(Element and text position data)
====
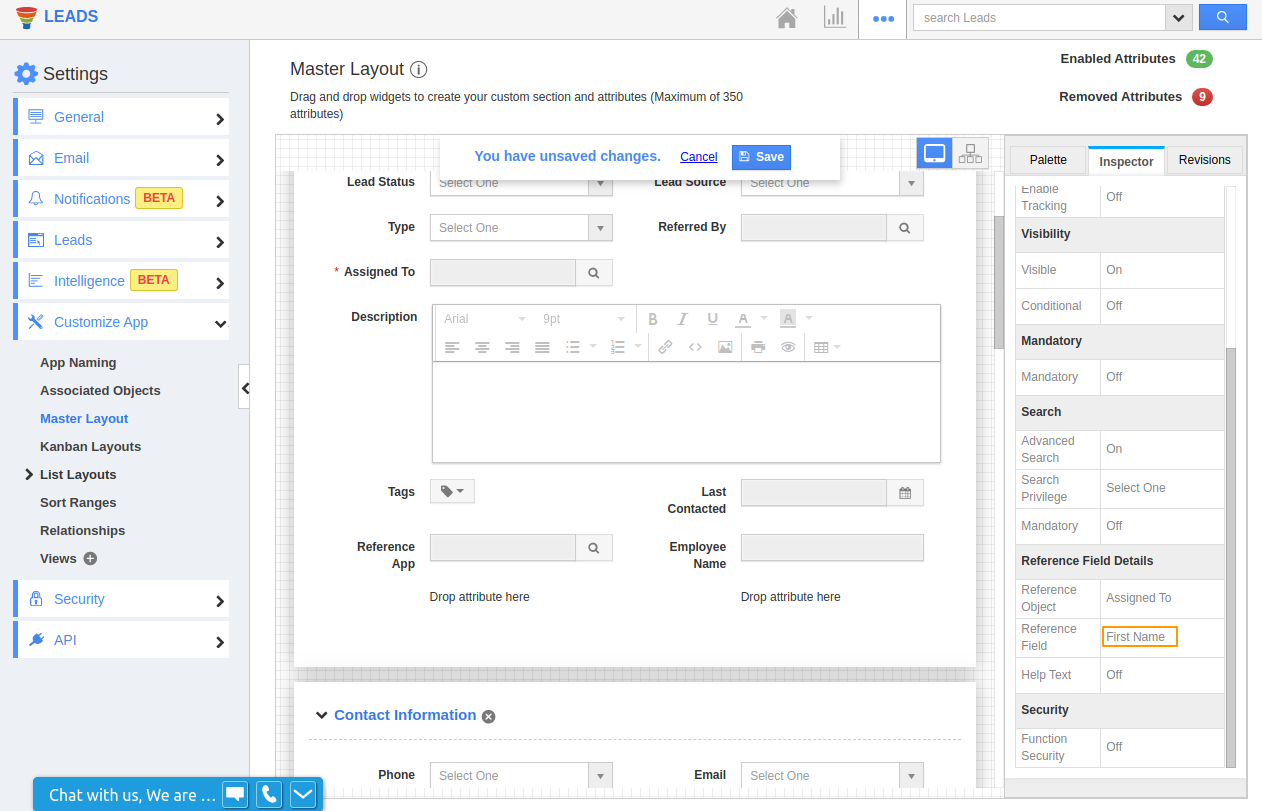Click the Save button
1262x811 pixels.
click(761, 157)
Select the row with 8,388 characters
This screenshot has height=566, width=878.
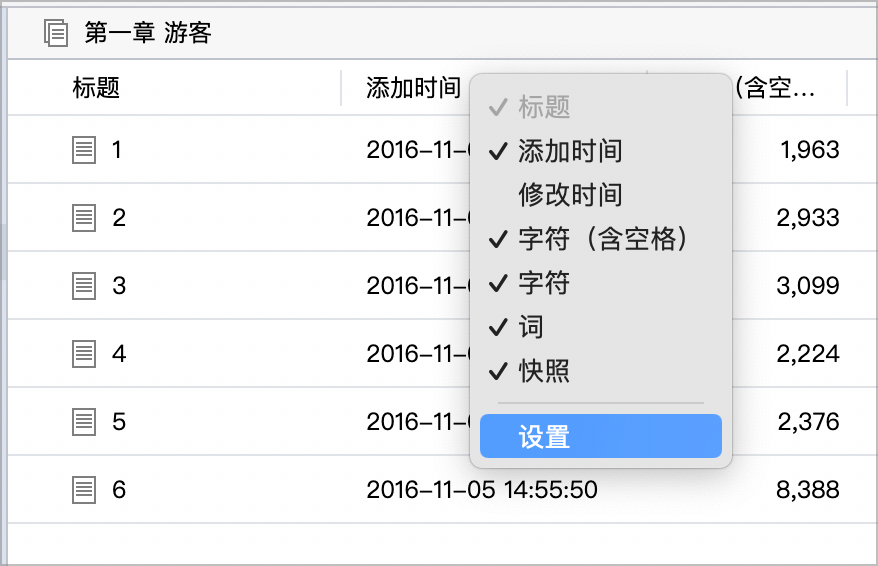pos(442,490)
====
* EXERCISE AIM: Reproduce every item above word for word, leaving out the pictures.

* RESULT OF THE EXERCISE:
Click the Save button
1262x811 pixels.
click(761, 157)
Select the row with 8,388 characters
This screenshot has height=566, width=878.
pos(442,490)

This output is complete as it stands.